Chinmay Singh

Cut Save Time Using Salesforce's Composite Graph API

January 12, 2026 · Field Notes

One of the tools I work on allows customizing hundreds of products via AI, all of them being saved to a Salesforce org. Each entry required a Product2 record plus PricebookEntry records for the standard and selected pricebooks. The existing logic handled this with the standard Composite API, which worked fine till the product customizations were manual and limited. Once we introduced AI into the mix, it allowed for bulk customization, requiring a 'save' for all the products. For larger sets, the save was noticeably slow, sometimes several seconds.

Product2PricebookEntryPricebook2TypeStandard or Custom haslists

Too Many Round-Trips

The standard Composite API (/services/data/v*/composite) has a hard limit of 25 subrequests per request.

For each product we need:

  • 1 subrequest for Product2
  • 1 subrequest for the Standard PricebookEntry
  • N subrequests for custom pricebook entries

So with 5 custom pricebooks, each product uses 7 subrequests: fitting only 3 products per batch (25 ÷ 7 ≈ 3). Saving 30 products meant 10 sequential round-trips, each adding its own network latency.

const subrequestsPerProduct = 1 + 1 + customPricebooks.length;
const batchSize = Math.floor(25 / subrequestsPerProduct); // Often 3-8 products

Composite Graph API + sObject Collections

We moved to the Composite Graph API (/services/data/v56.0/composite/graph) for Product2 creation, and sObject collections (/composite/sobjects) for PricebookEntries.

  • Product2: one graph per product, all sent in a single API call.
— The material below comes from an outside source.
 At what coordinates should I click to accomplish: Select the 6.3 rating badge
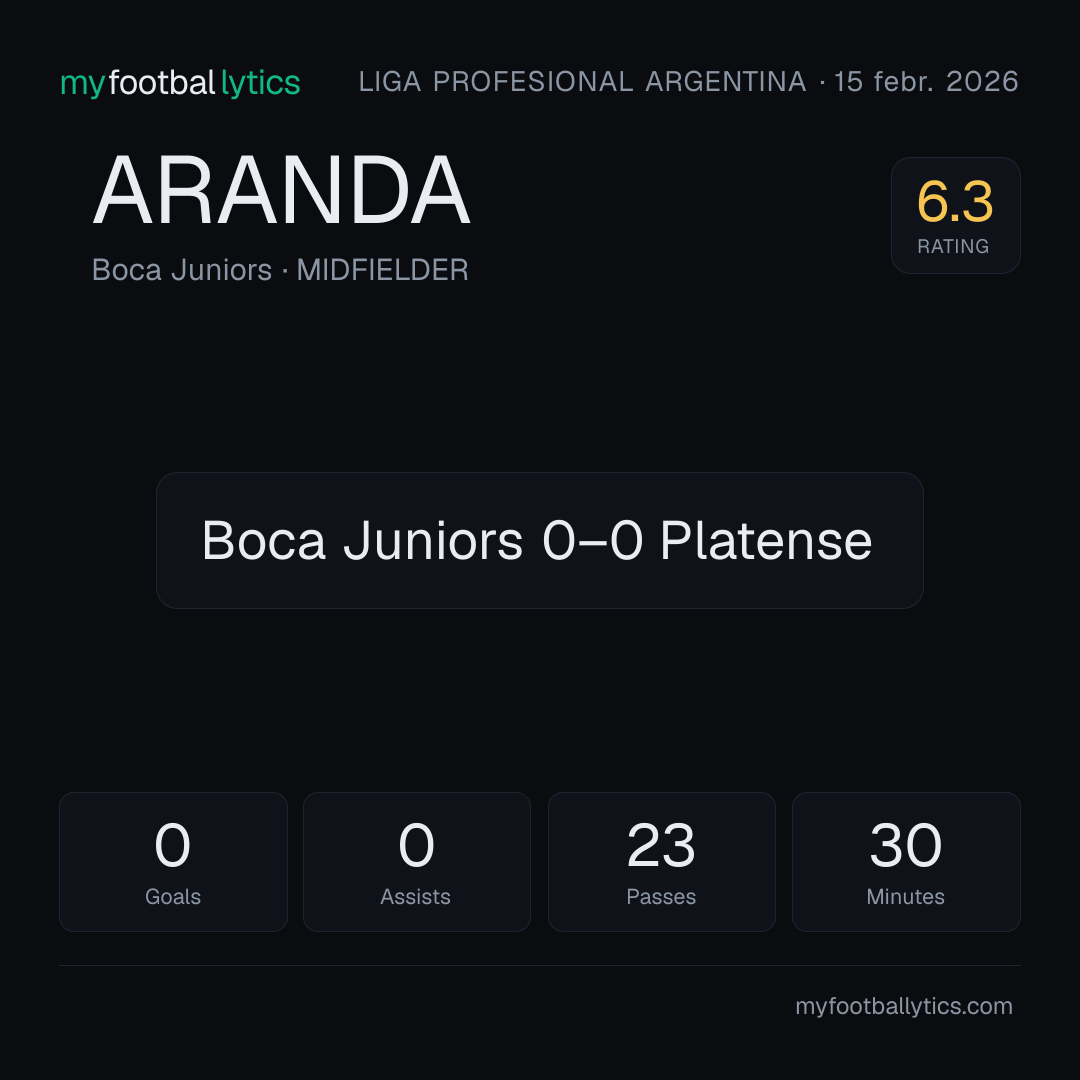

Products are created in parallel without sharing the 25-subrequest limit.
  • PricebookEntries: sObject collections support up to 200 records per request, so all Standard and Selected PricebookEntries go in one or two calls.
// 1) Create all Product2s via composite/graph (parallel graphs)
const graphResp = await sendRequest(req, `/services/data/v56.0/composite/graph`, POST, graphPayload);

// 2) Create all Standard PricebookEntries (up to 200 per request)
await sendRequest(req, `/services/data/v56.0/composite/sobjects`, POST, { records: stdRecords });

// 3) Create Selected PricebookEntries (if different from standard)
if (shouldCreateSelectedPbe) {
  await sendRequest(req, `/services/data/v56.0/composite/sobjects`, POST, { records: selRecords });
}

2-3 API calls total, regardless of how many products.

Time Savings

Scenario Old (Composite) New (Graph + sObject)
10 products, 0 custom pricebooks 2 round-trips 2 round-trips
10 products, 5 custom pricebooks 4 round-trips 2 round-trips
30 products, 5 custom pricebooks 10 round-trips 2-3 round-trips
50 products ~17 round-trips 2-3 round-trips

Each round-trip adds roughly 100-300 ms. For 30 products, that's about 2-3 seconds saved per save.

A Few Design Choices Worth Noting

Separate graphs per product: each product gets its own graph so one failure doesn't roll back the others. Users still get partial success when some products fail.

sObject collections with allOrNone: false: lets us create up to 200 PricebookEntries per call while still handling per-record failures gracefully.

Only the selected pricebook: we create PricebookEntries for the standard pricebook and the selected one, not every custom pricebook. Keeps things simple for the main use case.

Takeaways

The Composite Graph API removes the 25-subrequest ceiling by running graphs in parallel. Combined with sObject collections for bulk child records, you go from N round-trips to 2-3 regardless of scale. If you're building similar batch operations on Salesforce, it's worth the switch.